→ **Input data**

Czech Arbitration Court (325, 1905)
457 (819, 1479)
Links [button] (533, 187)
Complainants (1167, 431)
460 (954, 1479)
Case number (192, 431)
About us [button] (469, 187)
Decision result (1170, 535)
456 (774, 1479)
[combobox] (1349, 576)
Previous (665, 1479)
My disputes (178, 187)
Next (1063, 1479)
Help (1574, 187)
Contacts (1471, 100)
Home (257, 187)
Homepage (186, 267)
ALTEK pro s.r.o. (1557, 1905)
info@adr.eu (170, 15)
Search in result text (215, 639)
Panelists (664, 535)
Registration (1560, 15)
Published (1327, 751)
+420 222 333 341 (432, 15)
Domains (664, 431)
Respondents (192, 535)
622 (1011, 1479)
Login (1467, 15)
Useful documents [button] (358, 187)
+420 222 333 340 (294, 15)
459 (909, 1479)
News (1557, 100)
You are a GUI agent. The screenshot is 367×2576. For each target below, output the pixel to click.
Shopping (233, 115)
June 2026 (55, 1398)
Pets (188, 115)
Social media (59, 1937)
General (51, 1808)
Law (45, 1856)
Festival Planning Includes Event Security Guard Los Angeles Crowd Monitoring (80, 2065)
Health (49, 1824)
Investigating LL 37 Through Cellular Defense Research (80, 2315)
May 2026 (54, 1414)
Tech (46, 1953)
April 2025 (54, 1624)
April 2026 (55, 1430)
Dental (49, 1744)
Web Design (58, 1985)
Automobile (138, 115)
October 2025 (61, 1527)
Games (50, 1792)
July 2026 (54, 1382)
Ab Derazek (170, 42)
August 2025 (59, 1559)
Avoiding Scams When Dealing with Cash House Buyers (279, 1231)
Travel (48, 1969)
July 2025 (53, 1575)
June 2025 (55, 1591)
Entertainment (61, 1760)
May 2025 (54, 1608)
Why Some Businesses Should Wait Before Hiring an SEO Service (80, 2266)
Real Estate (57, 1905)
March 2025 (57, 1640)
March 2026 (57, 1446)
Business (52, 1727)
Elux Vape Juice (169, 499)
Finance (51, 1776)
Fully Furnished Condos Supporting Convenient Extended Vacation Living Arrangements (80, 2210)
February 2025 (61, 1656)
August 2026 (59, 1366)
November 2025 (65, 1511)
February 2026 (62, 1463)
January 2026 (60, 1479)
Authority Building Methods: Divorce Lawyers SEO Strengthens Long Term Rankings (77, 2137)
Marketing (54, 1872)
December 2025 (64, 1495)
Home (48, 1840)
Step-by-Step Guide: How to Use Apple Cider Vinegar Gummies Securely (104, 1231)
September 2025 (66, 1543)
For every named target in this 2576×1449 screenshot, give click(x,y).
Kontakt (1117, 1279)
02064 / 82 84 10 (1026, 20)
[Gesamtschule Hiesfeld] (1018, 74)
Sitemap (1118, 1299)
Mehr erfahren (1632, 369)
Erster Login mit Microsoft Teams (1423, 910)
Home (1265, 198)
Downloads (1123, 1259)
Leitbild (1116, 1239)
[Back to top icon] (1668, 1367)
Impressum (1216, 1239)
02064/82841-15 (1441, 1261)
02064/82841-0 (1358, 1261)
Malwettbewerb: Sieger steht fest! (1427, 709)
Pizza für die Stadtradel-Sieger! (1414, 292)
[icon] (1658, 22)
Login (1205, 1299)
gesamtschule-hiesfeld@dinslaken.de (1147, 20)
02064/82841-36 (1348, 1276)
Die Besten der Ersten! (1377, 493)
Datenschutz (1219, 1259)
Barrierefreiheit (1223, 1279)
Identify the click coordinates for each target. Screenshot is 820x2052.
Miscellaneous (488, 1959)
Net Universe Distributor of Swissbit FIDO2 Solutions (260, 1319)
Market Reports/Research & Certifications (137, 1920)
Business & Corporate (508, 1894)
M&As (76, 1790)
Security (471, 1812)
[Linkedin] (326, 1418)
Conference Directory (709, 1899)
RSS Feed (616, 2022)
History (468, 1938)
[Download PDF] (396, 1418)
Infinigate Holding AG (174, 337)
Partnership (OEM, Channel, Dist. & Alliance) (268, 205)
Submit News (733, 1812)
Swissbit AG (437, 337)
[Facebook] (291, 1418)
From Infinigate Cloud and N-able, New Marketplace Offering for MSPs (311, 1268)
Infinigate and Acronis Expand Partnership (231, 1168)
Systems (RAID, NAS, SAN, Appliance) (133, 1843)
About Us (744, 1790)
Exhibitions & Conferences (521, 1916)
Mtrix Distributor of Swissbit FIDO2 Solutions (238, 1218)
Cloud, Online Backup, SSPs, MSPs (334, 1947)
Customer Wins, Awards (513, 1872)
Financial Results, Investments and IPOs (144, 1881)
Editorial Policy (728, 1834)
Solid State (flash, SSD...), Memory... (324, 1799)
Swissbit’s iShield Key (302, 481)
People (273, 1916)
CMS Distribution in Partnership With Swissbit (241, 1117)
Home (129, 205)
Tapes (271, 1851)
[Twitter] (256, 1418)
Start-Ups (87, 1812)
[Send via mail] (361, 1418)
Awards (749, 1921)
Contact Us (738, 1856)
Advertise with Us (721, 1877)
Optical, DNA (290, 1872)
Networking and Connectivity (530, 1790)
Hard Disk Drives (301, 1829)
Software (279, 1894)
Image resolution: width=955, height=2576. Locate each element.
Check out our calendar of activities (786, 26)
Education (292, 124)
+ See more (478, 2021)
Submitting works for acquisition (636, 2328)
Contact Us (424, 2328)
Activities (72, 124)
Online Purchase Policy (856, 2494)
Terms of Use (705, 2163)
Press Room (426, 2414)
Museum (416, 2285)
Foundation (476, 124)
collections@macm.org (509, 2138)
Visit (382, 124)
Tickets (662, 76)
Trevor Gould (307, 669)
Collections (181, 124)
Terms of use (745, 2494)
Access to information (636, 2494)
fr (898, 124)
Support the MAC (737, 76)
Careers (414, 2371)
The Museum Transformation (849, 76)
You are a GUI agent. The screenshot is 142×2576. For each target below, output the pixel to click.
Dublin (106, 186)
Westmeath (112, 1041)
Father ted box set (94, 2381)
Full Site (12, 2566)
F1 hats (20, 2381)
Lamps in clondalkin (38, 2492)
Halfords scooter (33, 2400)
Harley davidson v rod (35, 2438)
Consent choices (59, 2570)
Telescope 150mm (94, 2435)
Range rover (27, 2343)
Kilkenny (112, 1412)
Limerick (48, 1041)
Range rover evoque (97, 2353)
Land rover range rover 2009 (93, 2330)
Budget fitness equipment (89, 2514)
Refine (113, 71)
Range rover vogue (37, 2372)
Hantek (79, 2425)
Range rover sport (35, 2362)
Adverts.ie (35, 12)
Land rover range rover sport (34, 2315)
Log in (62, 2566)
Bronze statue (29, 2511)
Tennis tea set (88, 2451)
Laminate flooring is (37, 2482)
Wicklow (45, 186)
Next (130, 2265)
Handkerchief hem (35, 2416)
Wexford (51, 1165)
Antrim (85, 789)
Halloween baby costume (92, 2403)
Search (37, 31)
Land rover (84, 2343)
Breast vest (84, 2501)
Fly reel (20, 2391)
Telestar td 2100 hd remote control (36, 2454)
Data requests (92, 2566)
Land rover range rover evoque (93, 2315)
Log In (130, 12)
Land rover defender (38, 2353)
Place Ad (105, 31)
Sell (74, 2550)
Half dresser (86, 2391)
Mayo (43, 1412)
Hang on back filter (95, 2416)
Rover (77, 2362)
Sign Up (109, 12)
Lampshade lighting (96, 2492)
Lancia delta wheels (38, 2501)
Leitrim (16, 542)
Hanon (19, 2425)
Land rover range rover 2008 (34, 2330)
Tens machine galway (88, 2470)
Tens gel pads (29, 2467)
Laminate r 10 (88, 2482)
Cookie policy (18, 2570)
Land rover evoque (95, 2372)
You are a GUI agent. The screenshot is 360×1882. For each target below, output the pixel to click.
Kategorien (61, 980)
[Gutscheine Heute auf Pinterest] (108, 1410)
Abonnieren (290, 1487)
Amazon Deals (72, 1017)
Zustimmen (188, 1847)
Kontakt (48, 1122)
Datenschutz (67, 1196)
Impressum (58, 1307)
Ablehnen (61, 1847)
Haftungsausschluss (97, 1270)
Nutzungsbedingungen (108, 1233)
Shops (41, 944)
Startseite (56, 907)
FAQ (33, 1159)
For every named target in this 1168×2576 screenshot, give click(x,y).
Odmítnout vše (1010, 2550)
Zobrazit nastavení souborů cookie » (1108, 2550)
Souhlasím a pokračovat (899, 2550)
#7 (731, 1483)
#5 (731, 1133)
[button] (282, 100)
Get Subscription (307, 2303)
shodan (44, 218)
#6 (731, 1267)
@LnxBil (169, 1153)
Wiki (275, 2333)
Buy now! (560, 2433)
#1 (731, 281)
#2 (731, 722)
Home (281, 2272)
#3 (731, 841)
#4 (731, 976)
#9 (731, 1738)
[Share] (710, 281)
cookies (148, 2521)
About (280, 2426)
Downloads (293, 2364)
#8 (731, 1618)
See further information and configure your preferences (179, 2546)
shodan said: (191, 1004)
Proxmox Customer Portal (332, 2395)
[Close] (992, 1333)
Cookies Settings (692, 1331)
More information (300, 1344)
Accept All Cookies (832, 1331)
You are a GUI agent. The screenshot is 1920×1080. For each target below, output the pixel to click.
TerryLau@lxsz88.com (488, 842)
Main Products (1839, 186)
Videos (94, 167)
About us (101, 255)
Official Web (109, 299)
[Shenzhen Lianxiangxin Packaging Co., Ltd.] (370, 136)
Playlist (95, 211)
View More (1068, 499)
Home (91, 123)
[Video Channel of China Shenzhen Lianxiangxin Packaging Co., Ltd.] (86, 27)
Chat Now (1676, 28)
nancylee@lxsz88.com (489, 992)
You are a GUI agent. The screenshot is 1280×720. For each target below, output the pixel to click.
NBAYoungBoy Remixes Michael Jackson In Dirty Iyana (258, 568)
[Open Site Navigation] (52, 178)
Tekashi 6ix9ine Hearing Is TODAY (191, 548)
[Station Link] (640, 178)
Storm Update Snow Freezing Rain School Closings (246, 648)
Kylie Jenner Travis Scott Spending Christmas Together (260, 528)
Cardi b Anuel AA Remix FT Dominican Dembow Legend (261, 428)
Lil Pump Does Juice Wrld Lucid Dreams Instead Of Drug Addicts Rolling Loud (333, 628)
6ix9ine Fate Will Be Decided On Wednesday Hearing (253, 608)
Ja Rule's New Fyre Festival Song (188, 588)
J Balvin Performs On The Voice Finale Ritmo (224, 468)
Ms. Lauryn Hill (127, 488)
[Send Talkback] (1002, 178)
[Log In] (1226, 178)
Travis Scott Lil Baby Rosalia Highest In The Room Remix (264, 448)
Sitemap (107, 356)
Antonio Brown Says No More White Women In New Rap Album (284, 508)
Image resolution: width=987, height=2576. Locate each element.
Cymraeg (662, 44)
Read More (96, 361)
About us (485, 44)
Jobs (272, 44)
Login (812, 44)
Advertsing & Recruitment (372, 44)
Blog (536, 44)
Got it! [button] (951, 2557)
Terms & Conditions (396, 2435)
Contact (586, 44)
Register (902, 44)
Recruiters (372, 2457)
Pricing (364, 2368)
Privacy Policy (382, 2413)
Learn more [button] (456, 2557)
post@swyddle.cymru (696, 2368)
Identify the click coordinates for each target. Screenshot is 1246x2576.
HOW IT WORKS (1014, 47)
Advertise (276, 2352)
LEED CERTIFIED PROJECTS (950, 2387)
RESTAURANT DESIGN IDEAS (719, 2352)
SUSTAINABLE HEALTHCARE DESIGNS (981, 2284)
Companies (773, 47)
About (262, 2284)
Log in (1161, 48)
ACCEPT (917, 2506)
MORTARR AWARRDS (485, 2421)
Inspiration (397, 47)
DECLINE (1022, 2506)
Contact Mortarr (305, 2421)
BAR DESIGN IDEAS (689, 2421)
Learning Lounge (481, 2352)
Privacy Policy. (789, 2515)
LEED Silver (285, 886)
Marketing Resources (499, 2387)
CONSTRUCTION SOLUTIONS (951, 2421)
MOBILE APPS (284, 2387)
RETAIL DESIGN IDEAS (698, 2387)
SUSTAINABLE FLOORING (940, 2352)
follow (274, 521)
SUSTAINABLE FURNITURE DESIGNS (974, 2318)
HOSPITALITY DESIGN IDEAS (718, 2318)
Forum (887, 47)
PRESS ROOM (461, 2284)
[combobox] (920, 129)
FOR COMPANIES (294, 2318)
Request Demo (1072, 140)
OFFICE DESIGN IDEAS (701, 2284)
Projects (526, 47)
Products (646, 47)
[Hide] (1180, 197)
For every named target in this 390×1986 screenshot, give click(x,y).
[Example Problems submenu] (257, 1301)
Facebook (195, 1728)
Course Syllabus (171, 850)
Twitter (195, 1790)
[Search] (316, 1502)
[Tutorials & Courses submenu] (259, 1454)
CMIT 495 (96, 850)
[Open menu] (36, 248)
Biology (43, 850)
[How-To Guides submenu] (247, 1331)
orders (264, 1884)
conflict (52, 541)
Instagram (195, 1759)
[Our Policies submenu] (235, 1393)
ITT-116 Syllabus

→ **Problem**
For the material above, reproduce exactly the lines from the line with "Laminate flooring is (37, 2482)" to the line with "Ablehnen (61, 1847)", inclusive, and exclude all others.

→ **Result for this task**
Laminate flooring is (37, 2482)
Wicklow (45, 186)
Next (130, 2265)
Handkerchief hem (35, 2416)
Wexford (51, 1165)
Antrim (85, 789)
Halloween baby costume (92, 2403)
Search (37, 31)
Land rover (84, 2343)
Breast vest (84, 2501)
Fly reel (20, 2391)
Telestar td 2100 hd remote control (36, 2454)
Data requests (92, 2566)
Land rover range rover evoque (93, 2315)
Log In (130, 12)
Land rover defender (38, 2353)
Place Ad (105, 31)
Sell (74, 2550)
Half dresser (86, 2391)
Mayo (43, 1412)
Hang on back filter (95, 2416)
Rover (77, 2362)
Sign Up (109, 12)
Lampshade lighting (96, 2492)
Lancia delta wheels (38, 2501)
Leitrim (16, 542)
Hanon (19, 2425)
Land rover range rover 2008 (34, 2330)
Tens machine galway (88, 2470)
Tens gel pads (29, 2467)
Laminate r 10 (88, 2482)
Cookie policy (18, 2570)
Land rover evoque (95, 2372)
You are a GUI agent. The screenshot is 360×1882. For each target below, output the pixel to click.
Kategorien (61, 980)
[Gutscheine Heute auf Pinterest] (108, 1410)
Abonnieren (290, 1487)
Amazon Deals (72, 1017)
Zustimmen (188, 1847)
Kontakt (48, 1122)
Datenschutz (67, 1196)
Impressum (58, 1307)
Ablehnen (61, 1847)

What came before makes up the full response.